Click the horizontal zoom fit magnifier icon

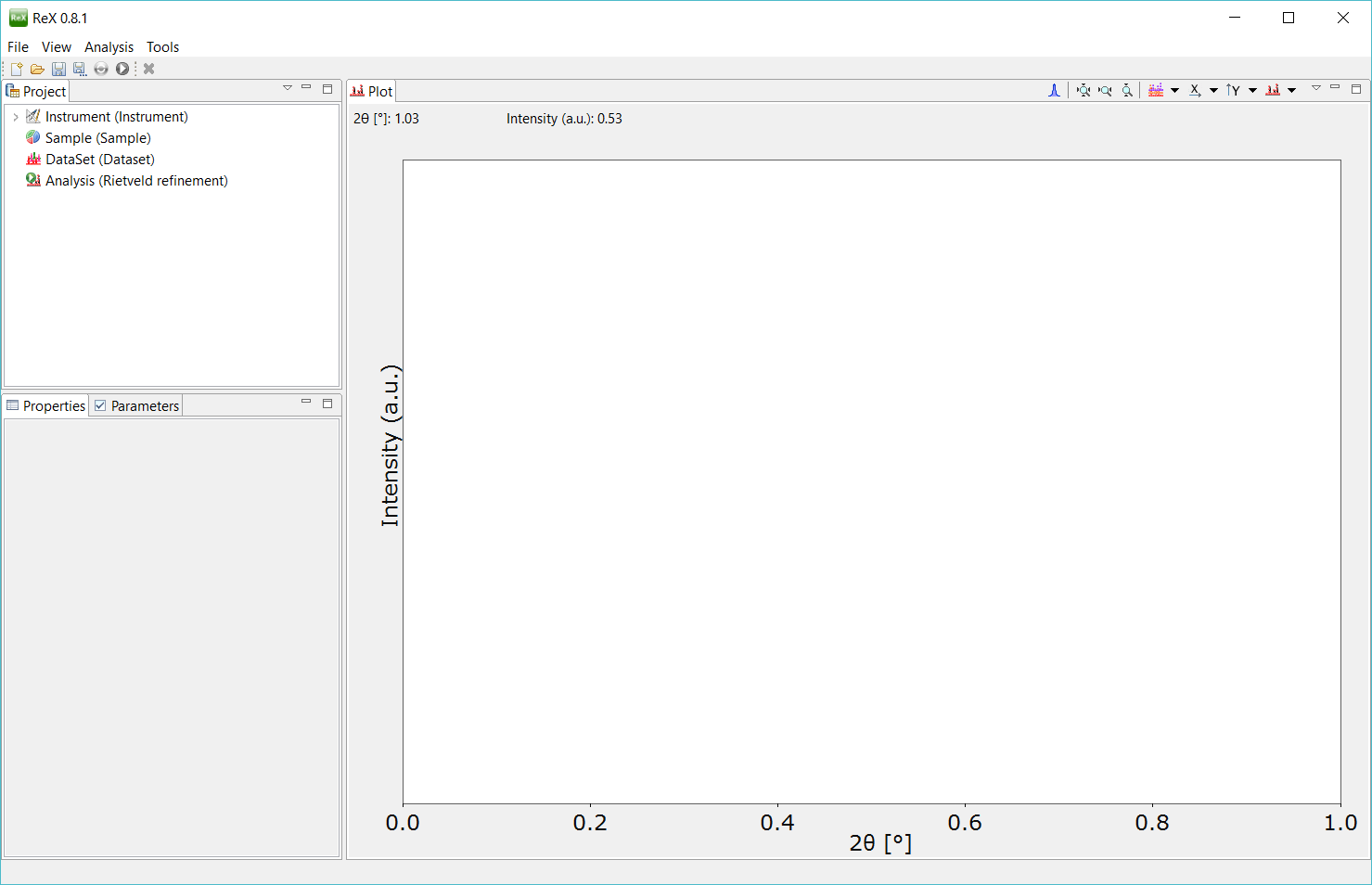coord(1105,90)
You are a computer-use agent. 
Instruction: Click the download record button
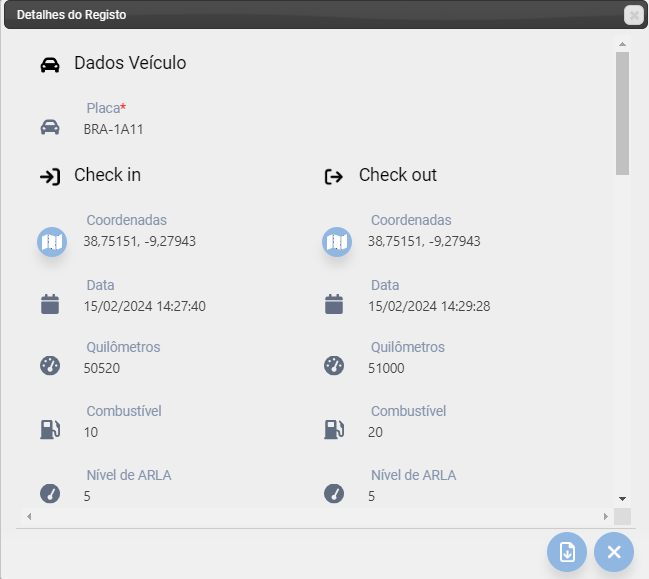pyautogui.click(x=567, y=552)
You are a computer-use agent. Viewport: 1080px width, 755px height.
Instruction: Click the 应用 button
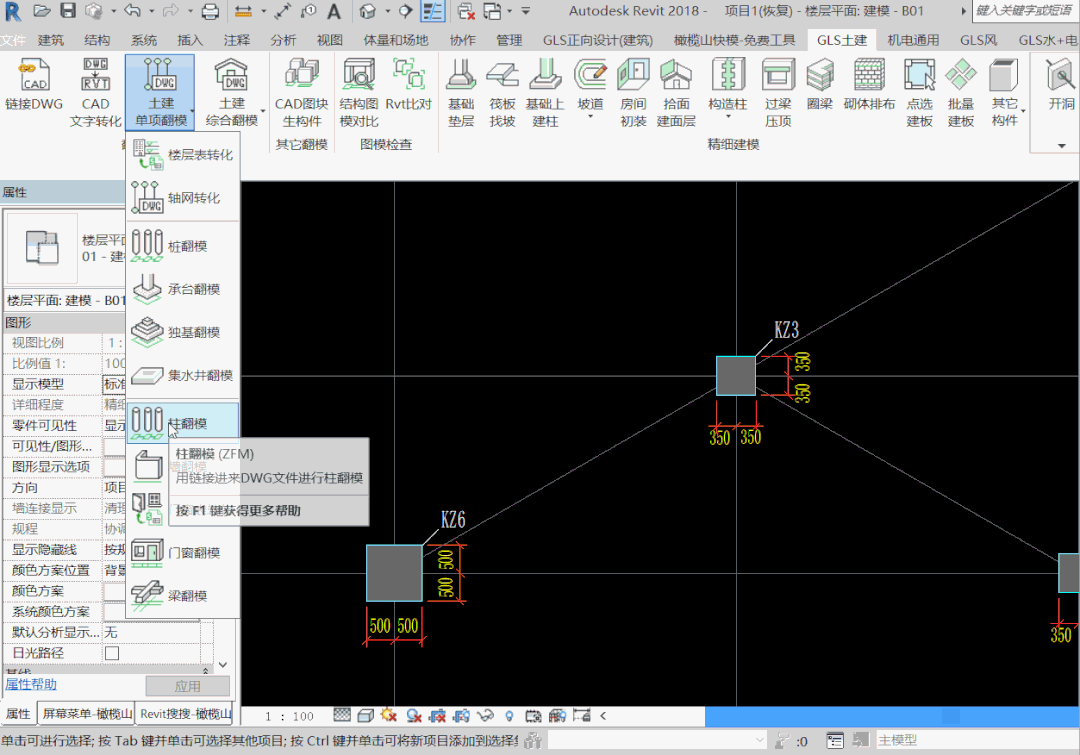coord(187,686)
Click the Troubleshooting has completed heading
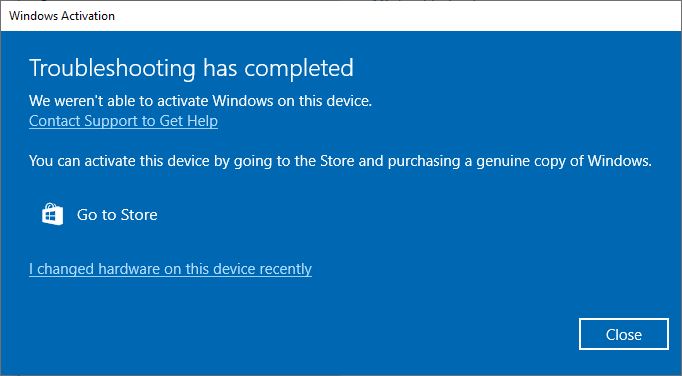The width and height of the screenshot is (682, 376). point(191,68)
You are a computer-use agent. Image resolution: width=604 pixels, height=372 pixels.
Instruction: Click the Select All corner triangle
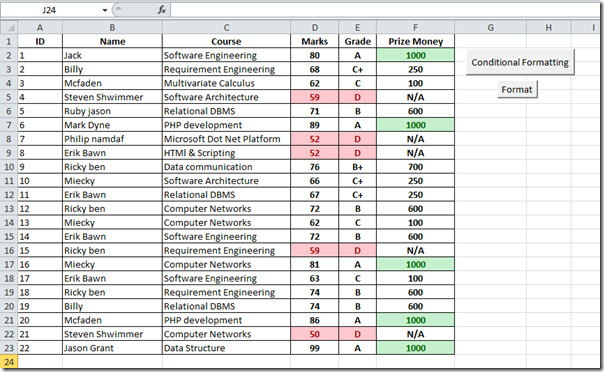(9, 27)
● ● ● ●
-- WORK TO BE COMPLETED --
Tell how many lines above contain the word "computer". Give the number alone.

-- YOUR SOLUTION --
3